No annotations are provided, so the description carries the full burden of behavioral disclosure. 'Link an asset' implies a mutation operation, but the description doesn't specify required permissions, whether this is reversible, potential side effects, or error conditions. For a mutation tool with zero annotation coverage, this leaves significant gaps in understanding its behavior.

Agents need to know what a tool does to the world before calling it. Descriptions should go beyond structured annotations to explain consequences.

Conciseness5/5

Is the description appropriately sized, front-loaded, and free of redundancy?

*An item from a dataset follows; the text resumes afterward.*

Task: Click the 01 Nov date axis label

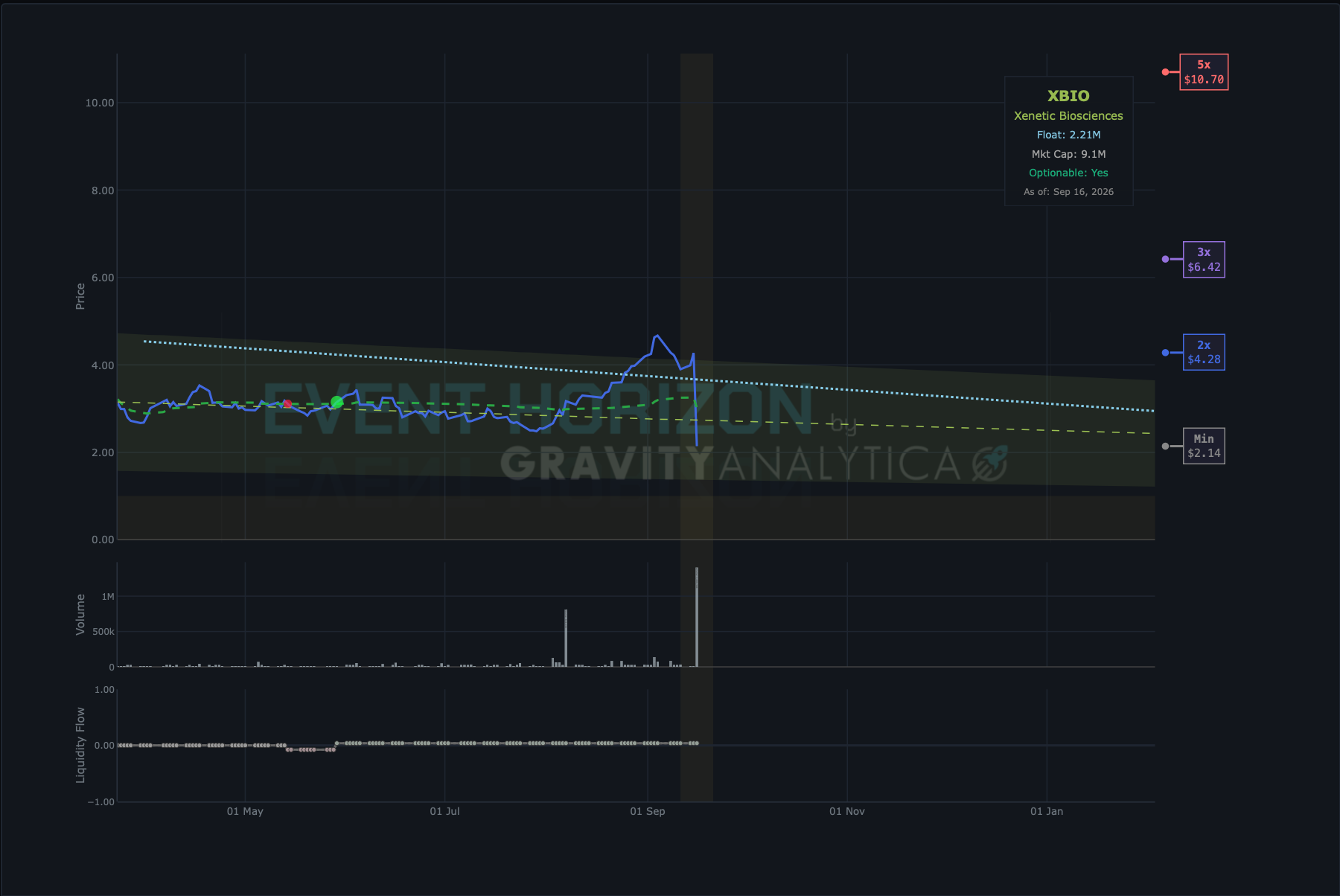Action: (847, 811)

The description is a single, efficient sentence with zero waste—it directly states the tool's purpose without unnecessary words. It's appropriately sized and front-loaded, making it easy to parse quickly.

Shorter descriptions cost fewer tokens and are easier for agents to parse. Every sentence should earn its place.

Completeness2/5

Given the tool's complexity, does the description cover enough for an agent to succeed on first attempt?

Given that this is a mutation tool with no annotations and no output schema, the description is incomplete. It doesn't cover behavioral aspects like permissions, side effects, or return values, leaving the agent with insufficient context to use the tool safely and effectively. The high schema coverage doesn't compensate for these gaps.

Complex tools with many parameters or behaviors need more documentation. Simple tools need less. This dimension scales expectations accordingly.

Parameters3/5

Does the description clarify parameter syntax, constraints, interactions, or defaults beyond what the schema provides?

Schema description coverage is 100%, so the schema already documents all three parameters (appId, id, assetId) with their types and purposes. The description adds no additional parameter semantics beyond what's in the schema, such as format examples or constraints. Baseline 3 is appropriate when the schema does the heavy lifting.

Input schemas describe structure but not intent. Descriptions should explain non-obvious parameter relationships and valid value ranges.

Purpose4/5

Does the description clearly state what the tool does and how it differs from similar tools?

The description clearly states the action ('Link') and the target resources ('an asset to a TDX ticket'), providing a specific verb+resource combination. However, it doesn't explicitly differentiate this tool from sibling tools like 'tdx-ticket-add-contact' or 'tdx-ticket-patch', which also modify tickets. The purpose is clear but lacks sibling differentiation.

Agents choose between tools based on descriptions. A clear purpose with a specific verb and resource helps agents select the right tool.

Usage Guidelines2/5

Does the description explain when to use this tool, when not to, or what alternatives exist?

The description provides no guidance on when to use this tool versus alternatives. It doesn't mention prerequisites (e.g., existing ticket and asset), when-not-to-use scenarios, or comparisons with sibling tools like 'tdx-ticket-patch' that might also handle asset linking. Usage is implied from the name but not explicitly stated.

Agents often have multiple tools that could apply. Explicit usage guidance like "use X instead of Y when Z" prevents misuse.